What you are asked to do: Give back an exact copy of the lines from the start of the material through the line bearing "You are a computer-use agent. Viewport: 400px". Include both ends and nothing else.
BEGIN
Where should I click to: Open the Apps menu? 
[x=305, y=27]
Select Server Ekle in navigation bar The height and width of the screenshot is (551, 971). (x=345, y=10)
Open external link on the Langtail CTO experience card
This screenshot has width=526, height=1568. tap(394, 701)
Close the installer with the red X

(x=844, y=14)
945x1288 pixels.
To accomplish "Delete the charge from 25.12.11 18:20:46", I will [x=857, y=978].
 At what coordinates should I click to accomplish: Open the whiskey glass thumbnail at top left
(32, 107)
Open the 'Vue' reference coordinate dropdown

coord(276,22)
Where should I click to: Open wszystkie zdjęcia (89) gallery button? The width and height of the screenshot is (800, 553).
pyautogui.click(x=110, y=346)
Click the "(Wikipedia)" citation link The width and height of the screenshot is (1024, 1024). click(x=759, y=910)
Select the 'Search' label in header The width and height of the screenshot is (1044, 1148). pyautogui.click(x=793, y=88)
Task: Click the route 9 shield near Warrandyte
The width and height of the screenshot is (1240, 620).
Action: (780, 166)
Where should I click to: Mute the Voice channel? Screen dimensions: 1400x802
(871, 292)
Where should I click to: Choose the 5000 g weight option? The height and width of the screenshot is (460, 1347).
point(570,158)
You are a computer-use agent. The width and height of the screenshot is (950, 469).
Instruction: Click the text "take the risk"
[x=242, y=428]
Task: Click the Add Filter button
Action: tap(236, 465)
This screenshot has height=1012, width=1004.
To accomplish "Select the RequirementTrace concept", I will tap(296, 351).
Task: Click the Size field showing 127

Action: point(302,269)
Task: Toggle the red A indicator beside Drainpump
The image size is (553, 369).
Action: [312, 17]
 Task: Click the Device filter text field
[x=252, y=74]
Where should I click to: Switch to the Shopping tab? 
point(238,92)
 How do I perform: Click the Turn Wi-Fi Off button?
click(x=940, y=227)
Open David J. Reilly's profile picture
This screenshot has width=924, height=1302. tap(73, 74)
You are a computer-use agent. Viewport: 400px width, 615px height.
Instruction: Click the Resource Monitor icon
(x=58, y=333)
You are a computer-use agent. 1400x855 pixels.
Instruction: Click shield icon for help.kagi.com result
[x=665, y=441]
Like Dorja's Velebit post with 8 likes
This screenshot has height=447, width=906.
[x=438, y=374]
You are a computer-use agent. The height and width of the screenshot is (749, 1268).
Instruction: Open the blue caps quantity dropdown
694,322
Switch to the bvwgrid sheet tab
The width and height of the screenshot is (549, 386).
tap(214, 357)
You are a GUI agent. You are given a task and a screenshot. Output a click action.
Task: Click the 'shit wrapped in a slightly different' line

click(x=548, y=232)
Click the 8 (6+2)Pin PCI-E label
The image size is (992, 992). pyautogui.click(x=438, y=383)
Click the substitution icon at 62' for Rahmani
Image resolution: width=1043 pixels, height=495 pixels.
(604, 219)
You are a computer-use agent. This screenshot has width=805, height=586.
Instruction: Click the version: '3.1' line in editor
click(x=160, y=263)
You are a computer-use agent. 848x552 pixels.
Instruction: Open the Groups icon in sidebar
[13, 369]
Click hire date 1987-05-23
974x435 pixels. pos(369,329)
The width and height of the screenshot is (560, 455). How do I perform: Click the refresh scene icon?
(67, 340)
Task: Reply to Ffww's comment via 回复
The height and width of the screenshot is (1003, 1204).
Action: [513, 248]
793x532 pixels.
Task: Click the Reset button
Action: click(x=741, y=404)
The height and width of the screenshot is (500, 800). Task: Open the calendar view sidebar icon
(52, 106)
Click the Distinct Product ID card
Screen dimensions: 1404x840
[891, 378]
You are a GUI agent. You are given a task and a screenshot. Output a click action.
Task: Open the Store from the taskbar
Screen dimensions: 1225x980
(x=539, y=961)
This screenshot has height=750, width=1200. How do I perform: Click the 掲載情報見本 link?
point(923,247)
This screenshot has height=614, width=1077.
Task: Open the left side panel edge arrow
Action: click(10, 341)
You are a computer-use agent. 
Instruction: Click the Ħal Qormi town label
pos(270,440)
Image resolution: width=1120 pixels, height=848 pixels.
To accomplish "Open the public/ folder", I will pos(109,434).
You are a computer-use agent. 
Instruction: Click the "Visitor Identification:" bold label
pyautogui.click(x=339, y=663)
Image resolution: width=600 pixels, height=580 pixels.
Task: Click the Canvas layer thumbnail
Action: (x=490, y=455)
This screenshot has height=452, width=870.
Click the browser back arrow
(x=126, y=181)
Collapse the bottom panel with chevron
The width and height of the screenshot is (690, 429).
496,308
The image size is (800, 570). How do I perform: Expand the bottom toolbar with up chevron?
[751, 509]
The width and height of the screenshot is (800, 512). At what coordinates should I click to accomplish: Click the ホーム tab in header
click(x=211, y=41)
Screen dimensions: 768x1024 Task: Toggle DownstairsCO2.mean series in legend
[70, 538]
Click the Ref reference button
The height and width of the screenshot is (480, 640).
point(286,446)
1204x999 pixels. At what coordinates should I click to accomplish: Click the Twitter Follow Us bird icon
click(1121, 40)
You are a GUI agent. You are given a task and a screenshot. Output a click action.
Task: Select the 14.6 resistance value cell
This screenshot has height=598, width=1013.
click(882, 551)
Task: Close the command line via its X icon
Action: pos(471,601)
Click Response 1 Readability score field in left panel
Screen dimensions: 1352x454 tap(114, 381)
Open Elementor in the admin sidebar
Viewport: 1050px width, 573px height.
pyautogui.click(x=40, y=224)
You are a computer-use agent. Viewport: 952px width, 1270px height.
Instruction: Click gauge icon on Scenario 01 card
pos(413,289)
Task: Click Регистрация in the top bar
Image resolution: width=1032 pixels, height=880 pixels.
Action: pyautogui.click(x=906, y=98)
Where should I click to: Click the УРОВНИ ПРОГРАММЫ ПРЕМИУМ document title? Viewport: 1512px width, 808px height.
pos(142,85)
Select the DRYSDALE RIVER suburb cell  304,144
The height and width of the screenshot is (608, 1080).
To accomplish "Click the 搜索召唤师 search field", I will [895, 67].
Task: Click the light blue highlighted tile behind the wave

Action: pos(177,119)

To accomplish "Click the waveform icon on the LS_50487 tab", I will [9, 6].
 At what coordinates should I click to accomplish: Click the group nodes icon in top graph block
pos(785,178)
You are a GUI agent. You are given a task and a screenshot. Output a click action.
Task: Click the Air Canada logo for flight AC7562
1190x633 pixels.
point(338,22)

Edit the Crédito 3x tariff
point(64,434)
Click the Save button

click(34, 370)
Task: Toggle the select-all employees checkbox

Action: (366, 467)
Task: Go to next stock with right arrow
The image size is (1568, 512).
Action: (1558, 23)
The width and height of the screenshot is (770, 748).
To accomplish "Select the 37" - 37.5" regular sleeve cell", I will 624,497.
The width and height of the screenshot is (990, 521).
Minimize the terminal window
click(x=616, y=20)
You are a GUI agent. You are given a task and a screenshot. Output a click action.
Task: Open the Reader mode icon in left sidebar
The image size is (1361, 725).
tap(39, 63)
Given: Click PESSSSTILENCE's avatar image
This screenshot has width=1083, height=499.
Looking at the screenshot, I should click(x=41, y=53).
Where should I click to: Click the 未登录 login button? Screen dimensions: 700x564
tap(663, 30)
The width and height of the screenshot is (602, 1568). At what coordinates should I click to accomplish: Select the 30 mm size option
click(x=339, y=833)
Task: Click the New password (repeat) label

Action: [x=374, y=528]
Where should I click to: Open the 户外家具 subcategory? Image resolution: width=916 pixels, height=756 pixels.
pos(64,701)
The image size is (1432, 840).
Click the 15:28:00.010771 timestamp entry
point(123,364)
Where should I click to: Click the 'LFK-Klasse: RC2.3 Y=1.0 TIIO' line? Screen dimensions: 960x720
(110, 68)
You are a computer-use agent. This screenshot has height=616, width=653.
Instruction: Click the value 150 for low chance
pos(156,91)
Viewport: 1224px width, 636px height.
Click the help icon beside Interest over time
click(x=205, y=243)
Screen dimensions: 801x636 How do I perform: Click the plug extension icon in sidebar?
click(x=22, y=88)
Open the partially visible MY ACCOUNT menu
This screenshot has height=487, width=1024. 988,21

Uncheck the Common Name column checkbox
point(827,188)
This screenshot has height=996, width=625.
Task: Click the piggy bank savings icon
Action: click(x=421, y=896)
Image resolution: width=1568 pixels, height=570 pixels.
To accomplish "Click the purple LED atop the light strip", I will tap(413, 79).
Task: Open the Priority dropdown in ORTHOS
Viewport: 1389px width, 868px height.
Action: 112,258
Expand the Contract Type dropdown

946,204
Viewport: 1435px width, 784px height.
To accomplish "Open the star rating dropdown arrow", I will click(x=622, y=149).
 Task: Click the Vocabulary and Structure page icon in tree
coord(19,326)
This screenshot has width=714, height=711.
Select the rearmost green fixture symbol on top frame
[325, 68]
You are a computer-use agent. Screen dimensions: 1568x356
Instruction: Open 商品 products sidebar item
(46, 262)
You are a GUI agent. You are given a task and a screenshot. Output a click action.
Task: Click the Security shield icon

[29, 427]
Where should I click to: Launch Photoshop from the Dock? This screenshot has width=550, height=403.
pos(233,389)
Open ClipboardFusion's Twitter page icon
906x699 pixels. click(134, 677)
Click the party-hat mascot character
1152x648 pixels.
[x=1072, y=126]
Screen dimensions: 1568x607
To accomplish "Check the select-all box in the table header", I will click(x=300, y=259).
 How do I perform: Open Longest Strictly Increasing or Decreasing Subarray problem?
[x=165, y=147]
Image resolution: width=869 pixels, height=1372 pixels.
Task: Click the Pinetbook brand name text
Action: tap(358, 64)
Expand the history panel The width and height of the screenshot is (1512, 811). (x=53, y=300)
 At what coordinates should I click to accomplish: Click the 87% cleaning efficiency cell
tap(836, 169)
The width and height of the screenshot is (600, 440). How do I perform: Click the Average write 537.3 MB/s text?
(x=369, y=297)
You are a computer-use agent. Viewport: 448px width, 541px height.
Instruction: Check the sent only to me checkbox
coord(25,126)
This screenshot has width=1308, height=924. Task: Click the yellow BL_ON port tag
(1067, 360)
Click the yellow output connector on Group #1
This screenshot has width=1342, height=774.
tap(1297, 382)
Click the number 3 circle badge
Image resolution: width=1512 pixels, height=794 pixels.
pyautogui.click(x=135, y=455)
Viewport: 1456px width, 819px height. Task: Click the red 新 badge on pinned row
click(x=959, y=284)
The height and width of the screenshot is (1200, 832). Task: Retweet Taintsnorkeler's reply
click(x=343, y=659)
END
Your solution:
Where should I click to: Open the Apps menu? 
[x=305, y=27]
Select Server Ekle in navigation bar The height and width of the screenshot is (551, 971). (x=345, y=10)
Open external link on the Langtail CTO experience card
This screenshot has width=526, height=1568. tap(394, 701)
Close the installer with the red X

(x=844, y=14)
945x1288 pixels.
To accomplish "Delete the charge from 25.12.11 18:20:46", I will [x=857, y=978].
 At what coordinates should I click to accomplish: Open the whiskey glass thumbnail at top left
(32, 107)
Open the 'Vue' reference coordinate dropdown

coord(276,22)
Where should I click to: Open wszystkie zdjęcia (89) gallery button? The width and height of the screenshot is (800, 553).
pyautogui.click(x=110, y=346)
Click the "(Wikipedia)" citation link The width and height of the screenshot is (1024, 1024). click(x=759, y=910)
Select the 'Search' label in header The width and height of the screenshot is (1044, 1148). pyautogui.click(x=793, y=88)
Task: Click the route 9 shield near Warrandyte
The width and height of the screenshot is (1240, 620).
Action: (780, 166)
Where should I click to: Mute the Voice channel? Screen dimensions: 1400x802
(871, 292)
Where should I click to: Choose the 5000 g weight option? The height and width of the screenshot is (460, 1347).
point(570,158)
You are a computer-use agent. The width and height of the screenshot is (950, 469).
Instruction: Click the text "take the risk"
[x=242, y=428]
Task: Click the Add Filter button
Action: tap(236, 465)
This screenshot has height=1012, width=1004.
To accomplish "Select the RequirementTrace concept", I will tap(296, 351).
Task: Click the Size field showing 127

Action: point(302,269)
Task: Toggle the red A indicator beside Drainpump
The image size is (553, 369).
Action: [312, 17]
 Task: Click the Device filter text field
[x=252, y=74]
Where should I click to: Switch to the Shopping tab? 
point(238,92)
 How do I perform: Click the Turn Wi-Fi Off button?
click(x=940, y=227)
Open David J. Reilly's profile picture
This screenshot has width=924, height=1302. tap(73, 74)
You are a computer-use agent. Viewport: 400px width, 615px height.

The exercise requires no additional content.